Whether you're an online seller with physical products or sell services taxable in Wisconsin, you need to understand sales tax. This includes registering for a sales tax permit and determining if you have economic nexus in the state.

Generally, Wisconsin sales tax is a 5% state sales tax on the purchase of tangible personal property (including certain coins and stamps, leased property affixed to real property, digital goods, and some services), and the sale of admission to amusement, athletic, entertainment, or recreational places or events. There are also some services that are taxable when provided in or to Wisconsin residents, such as laundry and dry cleaning services, delivery charges, certain data processing services, and address and phone number lookup websites. Generally, a business that makes more than $2,000 in taxable sales in the state must register, collect, and remit sales tax.

In addition, Wisconsin charges a sales tax on shipping and handling. This includes charges for transportation, freight, and postage. If a shipment contains both taxable and non-taxable items, the retailer must determine which portion of the total charge is for taxable goods and charge tax accordingly. Separately stated, shipping charges for direct mail are not taxable.

In the past, a business would only be required to collect and remit sales taxes in Wisconsin if it had a physical presence in the state. However, in June 2018, the Supreme Court of the United States overruled this rule with its decision in South Dakota v. Wayfair, Inc. Now, states can require businesses to collect and remit sales tax based on their economic and virtual connections to the state, which is called economic nexus.

Wisconsin Sales and Use Tax Permit

Companies with nexus in the state must register for sales tax and file returns. Nexus is determined by a commercial connection to the state, and it can include anything from having inventory in the state (including merchandise held by Fulfillment by Amazon merchants who store their products at warehouses in Wisconsin) to attending a trade show.

Once registered, a retailer is assigned a filing frequency. This can be monthly, quarterly, or yearly and is based on the state’s sales volume. In most cases, larger retailers are required to file more frequently. Having an experienced sales tax professional on your side is important to ensure you are collecting and remitting the right amount of tax.
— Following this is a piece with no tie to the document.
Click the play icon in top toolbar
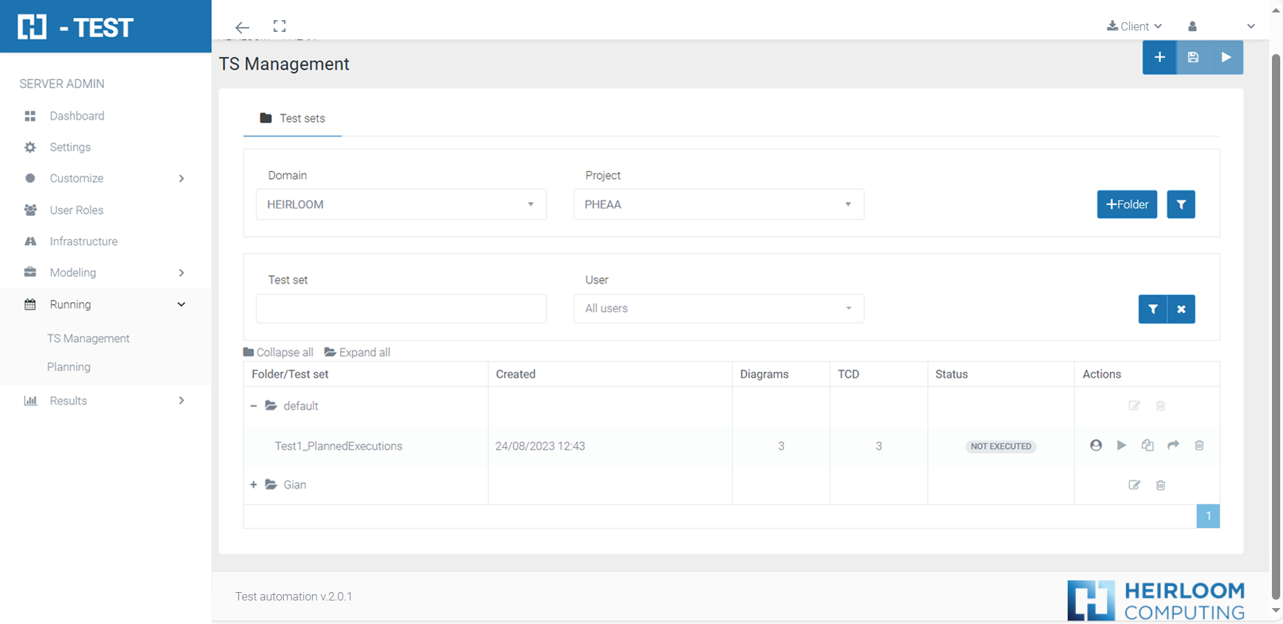This screenshot has height=624, width=1283. 1226,57
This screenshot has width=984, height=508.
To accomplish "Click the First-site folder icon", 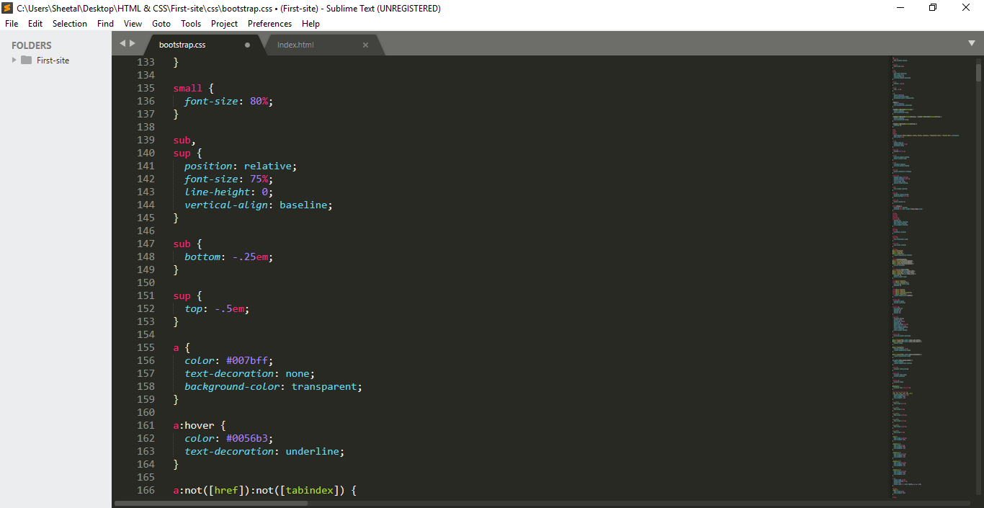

If you have any disagreements with the Department of Revenue, you have 60 days to appeal the decision to the Wisconsin Tax Commission.

How to Pay Wisconsin Sales Tax

How to Pay Wisconsin Sales Tax?

The state of Wisconsin has a variety of ways to file and pay sales tax. The most common way is to file online using the Department of Revenue’s MyTax Account website. In addition, it’s possible to use an autofile service that handles filing and payments for a single fee. Most states require retailers to file and remit monthly, quarterly, or annually sales taxes. The frequency of filing depends on the number and volume of taxable sales made in the state. Retailers with more taxable sales will be required to file more frequently.

Regardless of filing frequency, all retailers are required to keep accurate and complete records of their business activities. This includes starting and ending inventories, purchases, sales, canceled checks, receipts, invoices, bills of lading, and other books and documents related to business transactions. The state also requires that retailers collect and remit sales tax on shipping charges. This requirement applies to both domestic and international shipments. A retail sales tax discount is available for those who regularly file and remit their sales taxes.